What is required: Reproduce the entries from the first line through the line containing "point(355,79)", changing "Discount code" to "Coupon code" and leaving all else unchanged. Omit the pictures.

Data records
------------------------------------

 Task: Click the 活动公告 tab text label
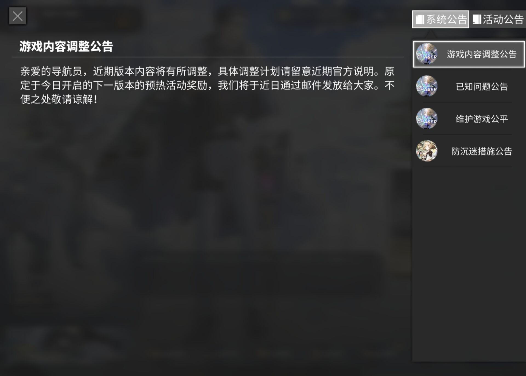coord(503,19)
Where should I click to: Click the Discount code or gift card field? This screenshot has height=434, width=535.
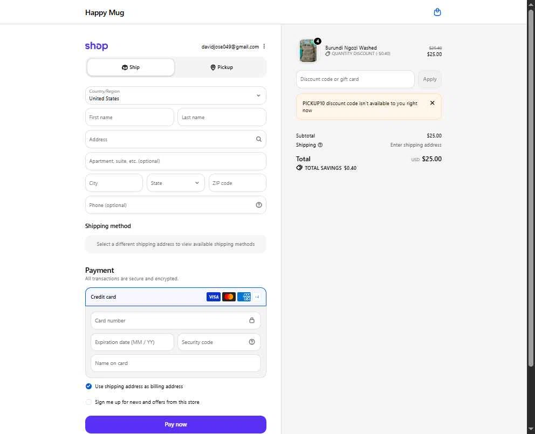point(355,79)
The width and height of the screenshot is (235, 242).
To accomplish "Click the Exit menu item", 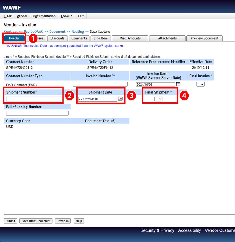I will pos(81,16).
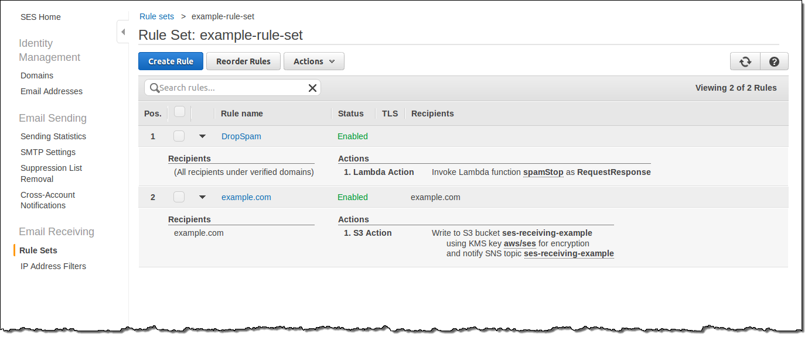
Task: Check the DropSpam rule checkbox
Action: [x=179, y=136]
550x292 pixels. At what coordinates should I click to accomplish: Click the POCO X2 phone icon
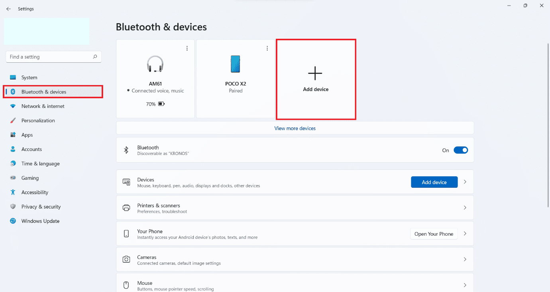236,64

------------------------------------

Finished answer:
 Task: Click the 活动公告 tab text label
coord(503,19)
Where should I click to: Click the Coupon code or gift card field? This screenshot has height=434, width=535.
point(355,79)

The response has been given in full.